2. The threatened claim must be based upon a proper legal theory and have a legal basis. This means, effectively, that the threatened claim should have a textually arguable legal foundation in applicable statutes, case law, administrative regulations, or rules of courts.
3 . The client must be advised of the potential consequences of pursuing the claim (becoming liable for malicious prosecution and/or abuse of process, among others). A failure to adequately inform the client of these potential consequences can hurt the attorney in the event of a later malicious prosecution/legal action brought against the client.
4. The attorney must have a good-faith factual basis for concluding that the client has a rational belief that the merits of the threatened claim outweigh its potential risks, and the factual basis for a conclusion to that effect is enough for the attorney to convey the information above to his/her client.
5. The attorney’s purpose for threatening the legal action must be innocent and cannot be for an ulterior purpose. So, if the motivation for threatening legal action is to force the recipient to abandon legitimate claims, the attorney may be liable. This is not to say that legitimate claims can’t be pursued, just that the purpose for bringing the suit or threatening suit cannot simply be to harass the other party or benefit the attorney’s client at the other party’s risk.
Ethical Considerations for Lawyers
The American Bar Association Model Rules of Professional Conduct (the "Rules") govern lawyer conduct in the United States. Although all states have adopted their own version of the Rules, varying slightly from state to state, the principle duties enunciated in the Rules remain the same in every jurisdiction. The Code of Ethics and Professional Responsibility of the State Bar of California is an example of the Rules as adopted by one state. California law (and rules) apply to attorneys litigating in the state’s courts or asserting subject matter jurisdiction in California.
The Rules contain many provisions relevant to threatening legal action. For example, Rule 3.1 prohibits a lawyer from pursuing litigation that is not "warranted under existing law" unless the lawyer can support the argument for change in the law.
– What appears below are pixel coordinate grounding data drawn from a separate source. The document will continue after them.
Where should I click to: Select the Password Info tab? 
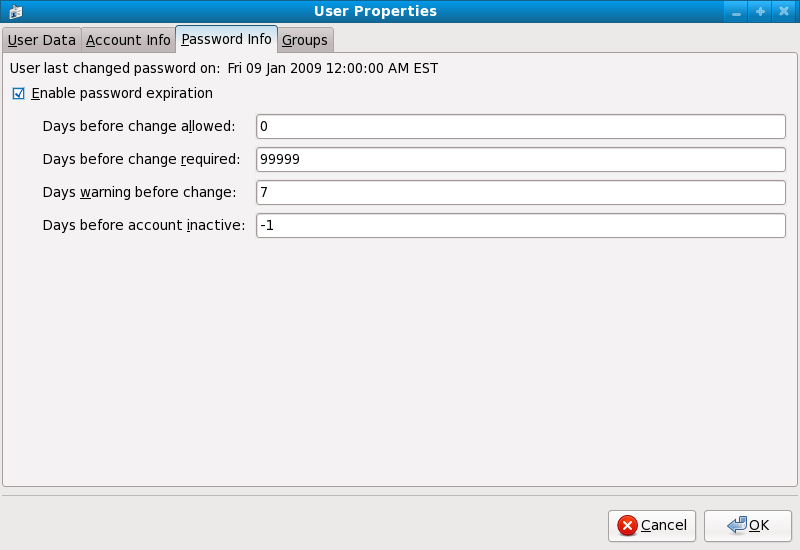(x=226, y=40)
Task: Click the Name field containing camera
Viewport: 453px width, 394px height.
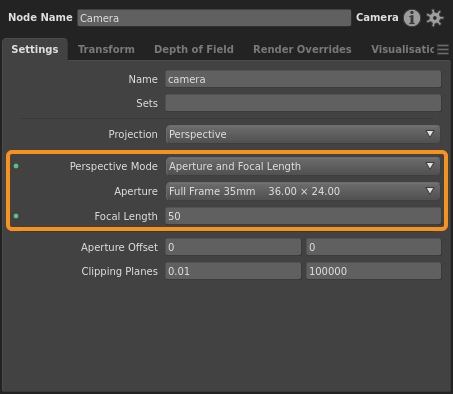Action: tap(303, 79)
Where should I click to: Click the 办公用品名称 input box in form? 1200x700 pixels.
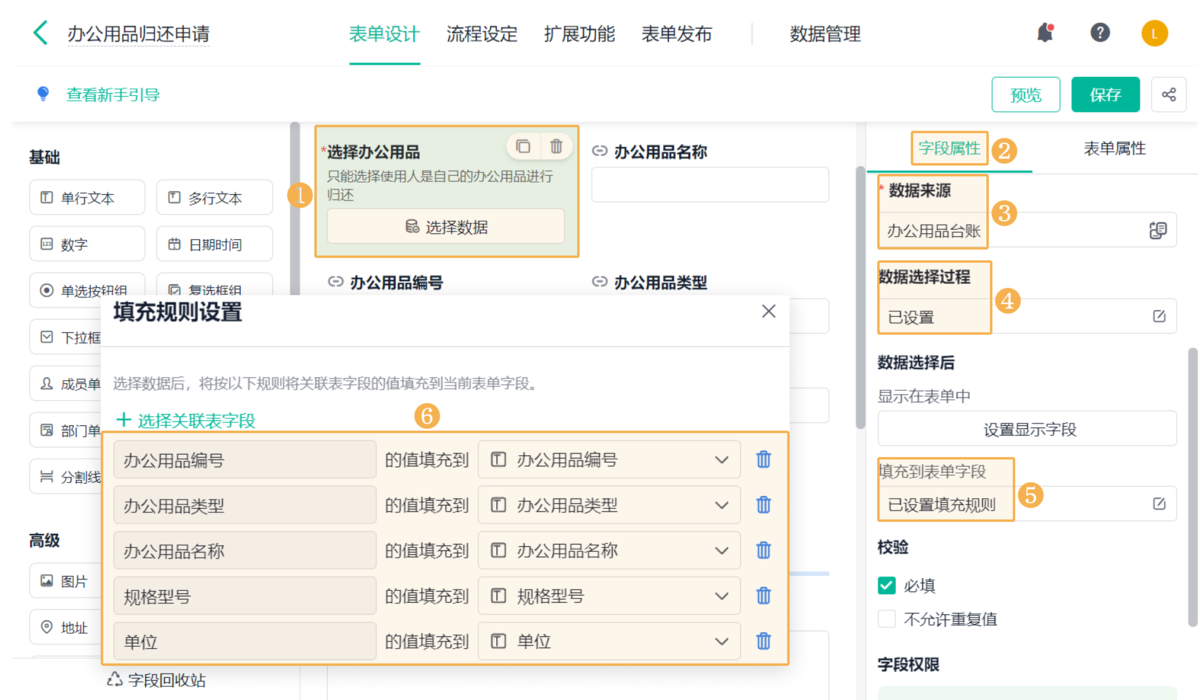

And Rule 3.4(e) prohibits a lawyer from "knowingly" making a discovery effort "that has no substantial purpose other than to burden or harass." Other rules โ such as Rules 3.2, 4.4, 4.5, and 5.1(iii) โ likewise speak to actions that can amount to unethical threats.
The Model Code Probable Cause Panel administers the Rules and handles allegations of wrongdoing by lawyers. The Panel can sanction a lawyer privately or by public censure (i.e., by publication of the lawyer’s name and the Panel’s decision). A lawyer’s license to practice law may also be suspended or revoked in some states upon a finding of misconduct.
Threats of Legal Action Distinguished From Legal Advice
The law draws a distinction between providing an opinion as to the clients’ rights and what steps may be taken at law (ie legal advice) as opposed to making the threats of legal action against the other party (or their adviser). Lawyers, like other people or businesses, can only engage in misleading or deceptive conduct when making a misrepresentation (see below). On the other hand, there is no such thing as misleading or deceptive conduct where you are advising your client as to the potential steps that may be taken to enforce their legal rights. Such advice does not in itself amount to anything deceptive or misleading.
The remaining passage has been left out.